*TO DO*
Reproduce exactly the lines below, starting with the line that contains "Vozpópuli (61, 1039)" and ending with the last line of the records, both included, and nothing else.

Saved entries:
*** Block opens ***
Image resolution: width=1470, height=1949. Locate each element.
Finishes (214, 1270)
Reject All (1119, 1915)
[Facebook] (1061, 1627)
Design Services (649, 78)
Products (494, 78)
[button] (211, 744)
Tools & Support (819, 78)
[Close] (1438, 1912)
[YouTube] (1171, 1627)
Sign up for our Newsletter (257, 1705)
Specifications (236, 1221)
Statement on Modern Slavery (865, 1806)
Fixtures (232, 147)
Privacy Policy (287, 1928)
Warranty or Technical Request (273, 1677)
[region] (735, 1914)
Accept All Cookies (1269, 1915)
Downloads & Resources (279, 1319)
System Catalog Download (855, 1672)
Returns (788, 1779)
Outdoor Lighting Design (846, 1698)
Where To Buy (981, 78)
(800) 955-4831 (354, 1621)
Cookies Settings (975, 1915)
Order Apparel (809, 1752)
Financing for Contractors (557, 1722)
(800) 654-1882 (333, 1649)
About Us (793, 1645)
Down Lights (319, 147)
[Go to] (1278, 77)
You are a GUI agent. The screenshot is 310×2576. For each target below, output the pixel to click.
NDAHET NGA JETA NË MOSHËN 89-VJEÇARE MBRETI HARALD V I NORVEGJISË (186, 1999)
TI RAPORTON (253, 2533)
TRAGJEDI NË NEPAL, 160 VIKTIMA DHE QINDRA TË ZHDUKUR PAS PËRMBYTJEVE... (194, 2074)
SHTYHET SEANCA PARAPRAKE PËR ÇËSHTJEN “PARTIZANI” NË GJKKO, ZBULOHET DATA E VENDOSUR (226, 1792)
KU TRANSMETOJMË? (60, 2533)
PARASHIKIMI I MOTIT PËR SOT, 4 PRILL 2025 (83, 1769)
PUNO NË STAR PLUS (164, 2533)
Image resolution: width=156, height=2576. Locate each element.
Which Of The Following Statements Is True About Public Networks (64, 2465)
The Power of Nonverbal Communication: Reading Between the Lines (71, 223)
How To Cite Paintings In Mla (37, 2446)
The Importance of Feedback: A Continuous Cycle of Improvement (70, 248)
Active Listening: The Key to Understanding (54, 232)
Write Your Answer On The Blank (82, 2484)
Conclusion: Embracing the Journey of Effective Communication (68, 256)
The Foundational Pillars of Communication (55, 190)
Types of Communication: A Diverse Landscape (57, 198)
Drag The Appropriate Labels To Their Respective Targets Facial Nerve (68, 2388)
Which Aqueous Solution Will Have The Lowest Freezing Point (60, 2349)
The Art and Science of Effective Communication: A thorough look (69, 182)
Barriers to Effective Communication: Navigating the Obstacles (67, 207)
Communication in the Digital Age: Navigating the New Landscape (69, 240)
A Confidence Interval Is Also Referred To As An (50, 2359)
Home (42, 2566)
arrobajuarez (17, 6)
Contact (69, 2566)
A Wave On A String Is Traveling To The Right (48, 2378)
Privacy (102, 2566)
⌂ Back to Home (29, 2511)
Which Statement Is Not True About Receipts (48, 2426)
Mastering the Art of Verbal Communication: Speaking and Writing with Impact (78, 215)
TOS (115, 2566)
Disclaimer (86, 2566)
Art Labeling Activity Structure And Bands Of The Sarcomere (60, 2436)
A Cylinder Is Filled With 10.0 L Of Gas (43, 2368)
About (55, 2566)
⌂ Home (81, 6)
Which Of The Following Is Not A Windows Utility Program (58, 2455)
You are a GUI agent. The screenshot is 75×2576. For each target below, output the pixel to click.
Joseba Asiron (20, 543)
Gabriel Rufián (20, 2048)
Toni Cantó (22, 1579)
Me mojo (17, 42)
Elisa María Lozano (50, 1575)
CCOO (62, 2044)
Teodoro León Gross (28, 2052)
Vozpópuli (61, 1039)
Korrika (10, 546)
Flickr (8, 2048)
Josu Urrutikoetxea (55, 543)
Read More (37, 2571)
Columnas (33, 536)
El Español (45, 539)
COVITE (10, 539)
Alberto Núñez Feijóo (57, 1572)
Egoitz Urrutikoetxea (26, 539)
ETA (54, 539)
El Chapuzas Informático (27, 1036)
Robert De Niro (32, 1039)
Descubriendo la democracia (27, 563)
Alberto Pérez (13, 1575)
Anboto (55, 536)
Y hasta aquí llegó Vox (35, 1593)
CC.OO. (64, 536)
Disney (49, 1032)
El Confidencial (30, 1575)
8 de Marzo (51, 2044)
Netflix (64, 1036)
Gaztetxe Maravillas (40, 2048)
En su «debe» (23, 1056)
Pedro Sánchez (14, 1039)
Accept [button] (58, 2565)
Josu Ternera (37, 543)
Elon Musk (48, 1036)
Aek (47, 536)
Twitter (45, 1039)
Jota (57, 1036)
*** Block closes ***
*EXERCISE RESPONSE*
Vozpópuli (61, 1039)
Korrika (10, 546)
Flickr (8, 2048)
Josu Urrutikoetxea (55, 543)
Read More (37, 2571)
Columnas (33, 536)
El Español (45, 539)
COVITE (10, 539)
Alberto Núñez Feijóo (57, 1572)
Egoitz Urrutikoetxea (26, 539)
ETA (54, 539)
El Chapuzas Informático (27, 1036)
Robert De Niro (32, 1039)
Descubriendo la democracia (27, 563)
Alberto Pérez (13, 1575)
Anboto (55, 536)
Y hasta aquí llegó Vox (35, 1593)
CC.OO. (64, 536)
Disney (49, 1032)
El Confidencial (30, 1575)
8 de Marzo (51, 2044)
Netflix (64, 1036)
Gaztetxe Maravillas (40, 2048)
En su «debe» (23, 1056)
Pedro Sánchez (14, 1039)
Accept [button] (58, 2565)
Josu Ternera (37, 543)
Elon Musk (48, 1036)
Aek (47, 536)
Twitter (45, 1039)
Jota (57, 1036)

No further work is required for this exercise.